Hay paisajes que hablan, que cuentan historias sobre la tradición, la cultura y la esencia de un territorio. Eso es lo que ocurre con Martín Códax O Barroso, que fija su mirada en un rincón excepcional de O Salnés, una tierra tradicionalmente asociada al granito. Este albariño rompe moldes al nacer de cepas que hunden sus raíces en suelos arcillosos, los mismos que durante siglos moldearon la arquitectura popular de la comarca a través de sus tejeras. Por eso este vino contemporáneo es un homenaje líquido a la memoria de un territorio, donde la artesanía y la cultura gastronómica se fusionan para demostrar que la identidad gallega sabe a barro, historia y vanguardia, pero rompiendo con la imagen más clásica de la variedad.

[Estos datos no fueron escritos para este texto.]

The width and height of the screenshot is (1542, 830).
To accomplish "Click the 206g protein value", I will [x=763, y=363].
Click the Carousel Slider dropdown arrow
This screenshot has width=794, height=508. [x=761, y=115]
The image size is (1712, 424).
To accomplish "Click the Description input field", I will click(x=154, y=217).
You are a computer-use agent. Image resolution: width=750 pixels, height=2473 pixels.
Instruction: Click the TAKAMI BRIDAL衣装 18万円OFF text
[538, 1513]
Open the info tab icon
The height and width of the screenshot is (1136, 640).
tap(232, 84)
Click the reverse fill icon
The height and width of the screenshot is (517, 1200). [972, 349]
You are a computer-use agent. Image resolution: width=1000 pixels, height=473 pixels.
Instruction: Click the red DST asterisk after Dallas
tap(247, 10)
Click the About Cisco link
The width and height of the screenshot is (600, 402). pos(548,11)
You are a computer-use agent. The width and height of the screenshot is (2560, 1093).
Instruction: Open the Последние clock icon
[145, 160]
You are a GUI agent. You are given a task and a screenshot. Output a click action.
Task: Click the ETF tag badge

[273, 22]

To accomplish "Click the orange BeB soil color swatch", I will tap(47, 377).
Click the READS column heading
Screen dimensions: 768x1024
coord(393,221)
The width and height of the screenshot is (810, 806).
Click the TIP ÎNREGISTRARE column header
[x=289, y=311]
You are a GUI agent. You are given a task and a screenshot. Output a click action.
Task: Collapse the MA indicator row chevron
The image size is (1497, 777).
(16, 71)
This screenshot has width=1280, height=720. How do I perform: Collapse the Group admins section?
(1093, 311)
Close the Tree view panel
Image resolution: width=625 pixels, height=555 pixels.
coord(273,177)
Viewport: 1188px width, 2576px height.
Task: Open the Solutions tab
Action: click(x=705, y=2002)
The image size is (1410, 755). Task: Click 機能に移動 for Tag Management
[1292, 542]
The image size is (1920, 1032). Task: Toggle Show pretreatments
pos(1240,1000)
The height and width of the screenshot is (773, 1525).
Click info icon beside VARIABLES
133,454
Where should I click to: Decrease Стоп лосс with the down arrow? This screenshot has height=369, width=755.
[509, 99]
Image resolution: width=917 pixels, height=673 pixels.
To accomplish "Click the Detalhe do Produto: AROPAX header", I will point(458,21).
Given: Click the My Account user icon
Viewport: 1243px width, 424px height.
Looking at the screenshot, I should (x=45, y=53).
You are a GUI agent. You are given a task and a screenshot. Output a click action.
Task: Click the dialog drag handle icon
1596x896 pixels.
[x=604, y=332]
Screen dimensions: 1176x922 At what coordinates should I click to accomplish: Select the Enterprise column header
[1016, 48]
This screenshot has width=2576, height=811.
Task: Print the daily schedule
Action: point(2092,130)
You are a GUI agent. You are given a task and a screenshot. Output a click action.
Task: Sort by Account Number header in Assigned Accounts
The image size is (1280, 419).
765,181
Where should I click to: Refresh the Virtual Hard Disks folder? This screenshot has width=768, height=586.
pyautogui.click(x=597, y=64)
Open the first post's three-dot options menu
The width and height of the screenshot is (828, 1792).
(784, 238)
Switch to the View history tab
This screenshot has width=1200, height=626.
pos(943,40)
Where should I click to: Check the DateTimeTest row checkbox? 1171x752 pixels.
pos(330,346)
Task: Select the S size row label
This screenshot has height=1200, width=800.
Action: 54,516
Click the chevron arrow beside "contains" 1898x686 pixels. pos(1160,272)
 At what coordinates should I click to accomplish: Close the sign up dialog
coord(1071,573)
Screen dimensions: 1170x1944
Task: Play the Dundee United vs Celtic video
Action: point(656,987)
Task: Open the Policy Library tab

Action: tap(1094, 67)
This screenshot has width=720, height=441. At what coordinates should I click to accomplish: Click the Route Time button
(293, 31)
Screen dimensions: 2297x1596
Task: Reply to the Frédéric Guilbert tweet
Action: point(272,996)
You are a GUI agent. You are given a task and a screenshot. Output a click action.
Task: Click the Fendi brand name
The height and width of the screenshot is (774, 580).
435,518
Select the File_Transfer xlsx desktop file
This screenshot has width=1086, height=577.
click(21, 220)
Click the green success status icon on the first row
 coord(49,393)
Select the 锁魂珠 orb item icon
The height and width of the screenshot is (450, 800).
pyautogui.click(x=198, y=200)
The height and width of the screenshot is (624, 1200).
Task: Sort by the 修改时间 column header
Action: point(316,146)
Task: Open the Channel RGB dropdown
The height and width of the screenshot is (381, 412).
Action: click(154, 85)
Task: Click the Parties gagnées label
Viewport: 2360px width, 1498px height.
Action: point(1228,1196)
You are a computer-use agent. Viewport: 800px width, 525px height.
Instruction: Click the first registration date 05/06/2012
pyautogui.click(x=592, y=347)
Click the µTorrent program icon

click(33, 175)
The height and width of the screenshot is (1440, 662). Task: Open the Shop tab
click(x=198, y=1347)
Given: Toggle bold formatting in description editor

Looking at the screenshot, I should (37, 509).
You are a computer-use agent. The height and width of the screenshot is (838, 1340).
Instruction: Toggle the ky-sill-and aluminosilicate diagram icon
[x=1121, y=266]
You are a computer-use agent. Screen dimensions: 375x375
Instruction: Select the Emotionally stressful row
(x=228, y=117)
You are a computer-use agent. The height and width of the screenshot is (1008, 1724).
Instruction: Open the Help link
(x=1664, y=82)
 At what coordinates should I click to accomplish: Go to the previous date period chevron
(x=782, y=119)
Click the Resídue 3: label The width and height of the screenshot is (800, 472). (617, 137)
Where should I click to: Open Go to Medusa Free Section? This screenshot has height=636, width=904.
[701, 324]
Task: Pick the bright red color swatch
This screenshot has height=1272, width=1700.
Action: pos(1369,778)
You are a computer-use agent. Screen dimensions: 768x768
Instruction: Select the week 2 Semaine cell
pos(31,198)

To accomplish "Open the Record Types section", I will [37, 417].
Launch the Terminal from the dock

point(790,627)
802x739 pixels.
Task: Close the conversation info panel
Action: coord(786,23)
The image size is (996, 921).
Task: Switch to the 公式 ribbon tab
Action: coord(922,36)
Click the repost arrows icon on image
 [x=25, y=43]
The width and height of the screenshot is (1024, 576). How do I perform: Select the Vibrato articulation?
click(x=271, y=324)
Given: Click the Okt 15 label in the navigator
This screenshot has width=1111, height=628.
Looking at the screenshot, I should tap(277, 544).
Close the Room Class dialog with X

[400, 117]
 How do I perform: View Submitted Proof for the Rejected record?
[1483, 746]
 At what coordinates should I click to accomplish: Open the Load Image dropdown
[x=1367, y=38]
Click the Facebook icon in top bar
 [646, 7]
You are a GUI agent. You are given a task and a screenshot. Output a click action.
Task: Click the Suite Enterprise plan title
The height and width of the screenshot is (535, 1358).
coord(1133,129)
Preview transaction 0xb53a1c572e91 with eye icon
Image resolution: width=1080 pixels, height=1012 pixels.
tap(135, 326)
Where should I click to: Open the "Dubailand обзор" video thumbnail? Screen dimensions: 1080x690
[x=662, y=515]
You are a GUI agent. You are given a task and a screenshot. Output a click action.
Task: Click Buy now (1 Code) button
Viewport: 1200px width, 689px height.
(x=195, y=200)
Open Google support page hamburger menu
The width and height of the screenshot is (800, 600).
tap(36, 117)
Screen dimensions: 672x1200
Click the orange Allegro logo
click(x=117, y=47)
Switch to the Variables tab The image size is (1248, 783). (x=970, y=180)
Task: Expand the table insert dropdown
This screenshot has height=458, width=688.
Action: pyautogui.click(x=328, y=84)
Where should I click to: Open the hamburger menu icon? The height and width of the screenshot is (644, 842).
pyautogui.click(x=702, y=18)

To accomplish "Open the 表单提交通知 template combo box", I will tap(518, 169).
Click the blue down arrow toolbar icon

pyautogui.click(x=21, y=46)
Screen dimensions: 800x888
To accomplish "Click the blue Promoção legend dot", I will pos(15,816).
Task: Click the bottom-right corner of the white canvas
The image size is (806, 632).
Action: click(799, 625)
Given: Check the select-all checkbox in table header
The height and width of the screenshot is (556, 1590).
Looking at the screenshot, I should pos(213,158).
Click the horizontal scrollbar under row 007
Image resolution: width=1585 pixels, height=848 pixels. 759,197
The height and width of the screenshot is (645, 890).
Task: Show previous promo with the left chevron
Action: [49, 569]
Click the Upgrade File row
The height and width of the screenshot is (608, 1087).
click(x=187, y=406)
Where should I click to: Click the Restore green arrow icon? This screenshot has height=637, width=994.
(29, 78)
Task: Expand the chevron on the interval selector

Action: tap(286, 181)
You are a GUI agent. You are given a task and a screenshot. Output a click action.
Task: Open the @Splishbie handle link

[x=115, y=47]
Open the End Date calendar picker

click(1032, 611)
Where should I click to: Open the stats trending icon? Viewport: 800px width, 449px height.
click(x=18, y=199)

Tras una fermentación pausada en barricas de gres de arcilla de 300 litros –material mineral que protege la pureza de la fruta–, el vino descansa tres años afinándose en botella. Y es que llevar este paisaje a la copa exige paciencia y un respeto absoluto por el origen. El resultado es pura elegancia y frescura atlántica; un viaje sensorial que arranca en nariz con notas minerales, pomelo y manzana madura, para terminar de desarrollarse en boca con una textura cremosa, envolvente y de sutil mineralidad. Martín Códax O Barroso se convierte así en un blanco sofisticado y con una amplitud sorprendente, pensado para disfrutarse sin prisas alrededor de una buena mesa en la que no falte el pescado a la brasa, el marisco, las carnes blancas o los quesos curados.